• **Provided records**:
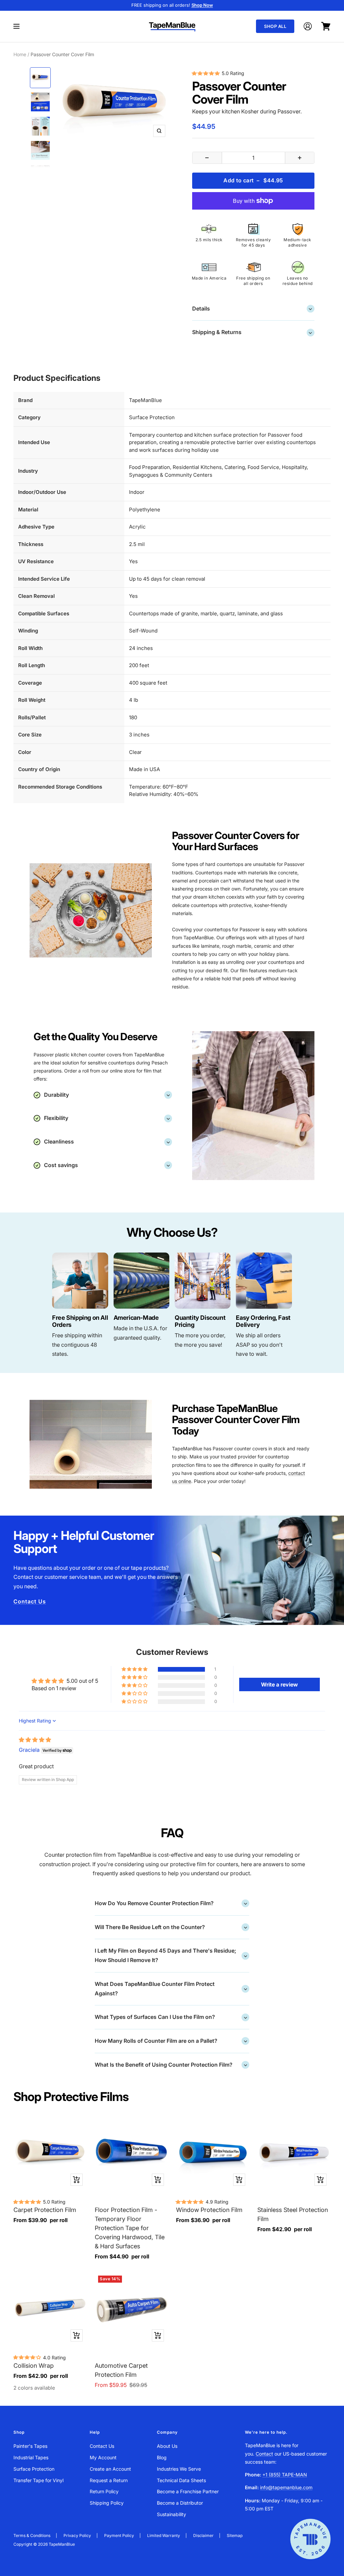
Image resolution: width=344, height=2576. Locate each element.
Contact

--

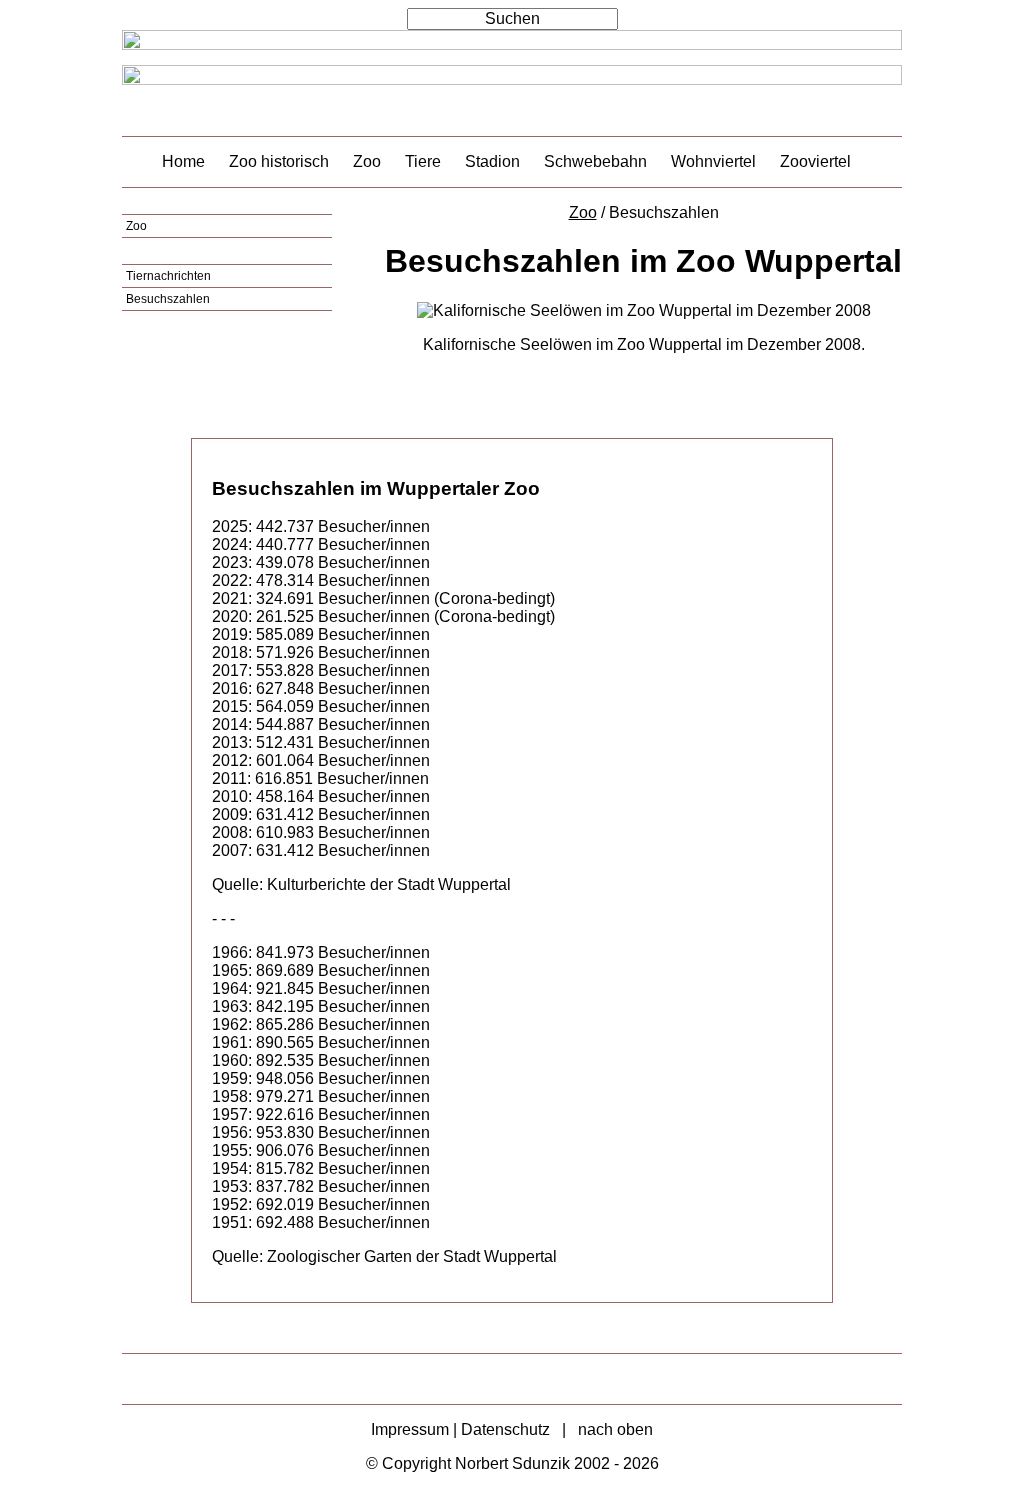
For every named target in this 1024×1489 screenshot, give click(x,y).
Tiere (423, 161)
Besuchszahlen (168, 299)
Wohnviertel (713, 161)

• **Brief**:
Copy out the lines above exactly, beginning at the one that contains "For every named" and ending at the one that contains "Wohnviertel (713, 161)".

• **Completed task**:
For every named target in this 1024×1489 screenshot, give click(x,y).
Tiere (423, 161)
Besuchszahlen (168, 299)
Wohnviertel (713, 161)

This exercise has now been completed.